- **Work to be completed**: The lines from the start of the records through the one containing "Task: Toggle kiosk" are to be restated word for word; please include both ends.

- **Material provided**:
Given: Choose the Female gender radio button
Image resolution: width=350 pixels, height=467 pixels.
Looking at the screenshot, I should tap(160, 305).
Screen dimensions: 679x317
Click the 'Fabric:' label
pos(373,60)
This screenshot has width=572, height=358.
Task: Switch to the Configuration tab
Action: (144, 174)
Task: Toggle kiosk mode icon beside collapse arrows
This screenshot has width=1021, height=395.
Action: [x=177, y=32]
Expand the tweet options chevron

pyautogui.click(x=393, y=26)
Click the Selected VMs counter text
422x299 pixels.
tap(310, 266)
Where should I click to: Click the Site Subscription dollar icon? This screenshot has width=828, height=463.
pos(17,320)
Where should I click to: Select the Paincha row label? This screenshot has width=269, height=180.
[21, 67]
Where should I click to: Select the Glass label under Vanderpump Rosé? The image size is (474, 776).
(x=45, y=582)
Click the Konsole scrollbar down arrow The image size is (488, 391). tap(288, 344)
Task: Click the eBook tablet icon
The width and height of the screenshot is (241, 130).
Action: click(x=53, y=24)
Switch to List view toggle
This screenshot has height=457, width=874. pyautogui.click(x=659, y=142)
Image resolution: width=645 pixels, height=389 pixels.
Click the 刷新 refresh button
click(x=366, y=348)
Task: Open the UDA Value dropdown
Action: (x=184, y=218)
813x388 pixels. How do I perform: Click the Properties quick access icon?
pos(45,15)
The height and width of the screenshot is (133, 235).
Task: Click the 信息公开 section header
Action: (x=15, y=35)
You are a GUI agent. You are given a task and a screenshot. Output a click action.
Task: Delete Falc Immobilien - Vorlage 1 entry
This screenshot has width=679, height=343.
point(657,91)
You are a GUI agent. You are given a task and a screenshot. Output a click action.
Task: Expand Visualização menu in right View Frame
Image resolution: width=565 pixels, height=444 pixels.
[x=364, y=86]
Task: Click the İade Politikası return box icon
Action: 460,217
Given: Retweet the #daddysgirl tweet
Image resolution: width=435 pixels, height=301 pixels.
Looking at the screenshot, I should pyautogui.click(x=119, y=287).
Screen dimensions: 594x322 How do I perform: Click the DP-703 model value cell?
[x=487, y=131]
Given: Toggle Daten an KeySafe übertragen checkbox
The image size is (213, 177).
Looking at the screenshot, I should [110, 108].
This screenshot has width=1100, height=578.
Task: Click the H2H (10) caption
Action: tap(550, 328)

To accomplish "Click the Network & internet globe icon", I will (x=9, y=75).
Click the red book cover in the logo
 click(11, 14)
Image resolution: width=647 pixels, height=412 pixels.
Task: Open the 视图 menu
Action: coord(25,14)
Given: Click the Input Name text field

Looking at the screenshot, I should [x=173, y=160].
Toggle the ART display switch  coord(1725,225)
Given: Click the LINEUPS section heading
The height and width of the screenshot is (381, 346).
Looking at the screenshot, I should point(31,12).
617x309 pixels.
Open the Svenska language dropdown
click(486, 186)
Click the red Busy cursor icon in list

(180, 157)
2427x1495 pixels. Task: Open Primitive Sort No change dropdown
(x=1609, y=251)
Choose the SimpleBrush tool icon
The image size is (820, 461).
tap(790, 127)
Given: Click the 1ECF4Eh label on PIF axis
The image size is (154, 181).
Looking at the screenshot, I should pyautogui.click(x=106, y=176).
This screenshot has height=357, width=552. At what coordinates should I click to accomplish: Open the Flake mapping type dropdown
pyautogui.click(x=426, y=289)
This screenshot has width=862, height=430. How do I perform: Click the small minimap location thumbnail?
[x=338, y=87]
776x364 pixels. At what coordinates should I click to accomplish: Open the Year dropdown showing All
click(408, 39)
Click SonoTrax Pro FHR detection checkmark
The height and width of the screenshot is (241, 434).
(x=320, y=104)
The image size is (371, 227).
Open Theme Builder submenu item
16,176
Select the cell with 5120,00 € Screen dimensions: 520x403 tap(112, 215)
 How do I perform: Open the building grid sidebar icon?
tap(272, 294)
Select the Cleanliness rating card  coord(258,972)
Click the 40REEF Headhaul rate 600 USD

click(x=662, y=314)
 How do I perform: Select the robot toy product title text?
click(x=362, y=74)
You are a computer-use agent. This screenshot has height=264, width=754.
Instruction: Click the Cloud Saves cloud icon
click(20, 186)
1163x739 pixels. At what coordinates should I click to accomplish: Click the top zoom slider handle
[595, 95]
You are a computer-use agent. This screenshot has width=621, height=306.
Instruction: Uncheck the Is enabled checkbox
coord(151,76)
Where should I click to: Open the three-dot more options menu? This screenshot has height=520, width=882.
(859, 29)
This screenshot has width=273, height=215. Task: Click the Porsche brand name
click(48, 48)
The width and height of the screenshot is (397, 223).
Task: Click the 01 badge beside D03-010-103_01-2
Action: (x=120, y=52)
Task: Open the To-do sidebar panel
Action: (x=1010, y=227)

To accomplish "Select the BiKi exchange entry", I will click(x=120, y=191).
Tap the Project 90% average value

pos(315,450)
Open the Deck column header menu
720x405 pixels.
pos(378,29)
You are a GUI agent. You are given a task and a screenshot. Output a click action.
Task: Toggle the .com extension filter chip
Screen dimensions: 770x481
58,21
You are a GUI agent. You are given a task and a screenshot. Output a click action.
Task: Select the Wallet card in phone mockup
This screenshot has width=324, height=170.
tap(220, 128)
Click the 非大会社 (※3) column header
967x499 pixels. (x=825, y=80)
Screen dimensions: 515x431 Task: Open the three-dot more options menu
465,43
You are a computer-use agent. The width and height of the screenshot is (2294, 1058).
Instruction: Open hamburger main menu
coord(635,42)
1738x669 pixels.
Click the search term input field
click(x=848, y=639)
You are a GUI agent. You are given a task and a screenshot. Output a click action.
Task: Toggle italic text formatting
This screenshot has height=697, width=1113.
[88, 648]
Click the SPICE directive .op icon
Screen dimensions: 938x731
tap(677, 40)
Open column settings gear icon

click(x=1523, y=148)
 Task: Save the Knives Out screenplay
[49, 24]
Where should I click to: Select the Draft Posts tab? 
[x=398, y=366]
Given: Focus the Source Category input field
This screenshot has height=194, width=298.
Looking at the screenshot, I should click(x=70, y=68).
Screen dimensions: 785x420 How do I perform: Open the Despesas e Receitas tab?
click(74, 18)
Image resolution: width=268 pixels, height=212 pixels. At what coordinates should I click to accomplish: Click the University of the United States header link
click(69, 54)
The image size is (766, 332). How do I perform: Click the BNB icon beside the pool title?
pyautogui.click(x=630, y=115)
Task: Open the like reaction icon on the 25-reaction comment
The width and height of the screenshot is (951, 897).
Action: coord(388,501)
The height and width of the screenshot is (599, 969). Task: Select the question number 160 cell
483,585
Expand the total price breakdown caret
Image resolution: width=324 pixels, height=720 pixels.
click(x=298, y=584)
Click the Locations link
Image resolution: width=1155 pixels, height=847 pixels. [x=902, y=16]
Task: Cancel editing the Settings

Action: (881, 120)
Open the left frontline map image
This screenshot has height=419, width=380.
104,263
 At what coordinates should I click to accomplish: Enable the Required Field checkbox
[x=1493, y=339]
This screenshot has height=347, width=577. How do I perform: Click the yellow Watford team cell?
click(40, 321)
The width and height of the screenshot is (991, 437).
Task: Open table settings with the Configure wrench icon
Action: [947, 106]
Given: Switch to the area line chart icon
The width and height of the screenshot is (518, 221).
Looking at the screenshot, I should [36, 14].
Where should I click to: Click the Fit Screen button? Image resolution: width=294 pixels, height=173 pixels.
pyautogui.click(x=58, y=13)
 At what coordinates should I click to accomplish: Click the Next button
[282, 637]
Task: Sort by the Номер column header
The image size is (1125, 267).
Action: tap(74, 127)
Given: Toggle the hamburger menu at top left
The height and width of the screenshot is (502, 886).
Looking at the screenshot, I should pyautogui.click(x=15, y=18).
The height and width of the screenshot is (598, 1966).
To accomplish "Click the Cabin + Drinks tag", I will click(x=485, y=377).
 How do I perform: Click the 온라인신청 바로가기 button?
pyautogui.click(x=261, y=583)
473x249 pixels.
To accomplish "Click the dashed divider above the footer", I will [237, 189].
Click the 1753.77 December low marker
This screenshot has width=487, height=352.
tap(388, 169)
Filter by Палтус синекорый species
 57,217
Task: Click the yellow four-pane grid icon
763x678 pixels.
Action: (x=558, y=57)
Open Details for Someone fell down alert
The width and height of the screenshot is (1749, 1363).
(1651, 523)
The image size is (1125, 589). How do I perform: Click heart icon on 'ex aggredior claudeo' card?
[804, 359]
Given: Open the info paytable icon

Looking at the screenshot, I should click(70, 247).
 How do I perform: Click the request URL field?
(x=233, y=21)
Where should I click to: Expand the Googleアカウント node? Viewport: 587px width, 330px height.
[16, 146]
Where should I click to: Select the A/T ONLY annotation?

- **Exercise answer**:
Given: Choose the Female gender radio button
Image resolution: width=350 pixels, height=467 pixels.
Looking at the screenshot, I should tap(160, 305).
Screen dimensions: 679x317
Click the 'Fabric:' label
pos(373,60)
This screenshot has width=572, height=358.
Task: Switch to the Configuration tab
Action: (144, 174)
Task: Toggle kiosk mode icon beside collapse arrows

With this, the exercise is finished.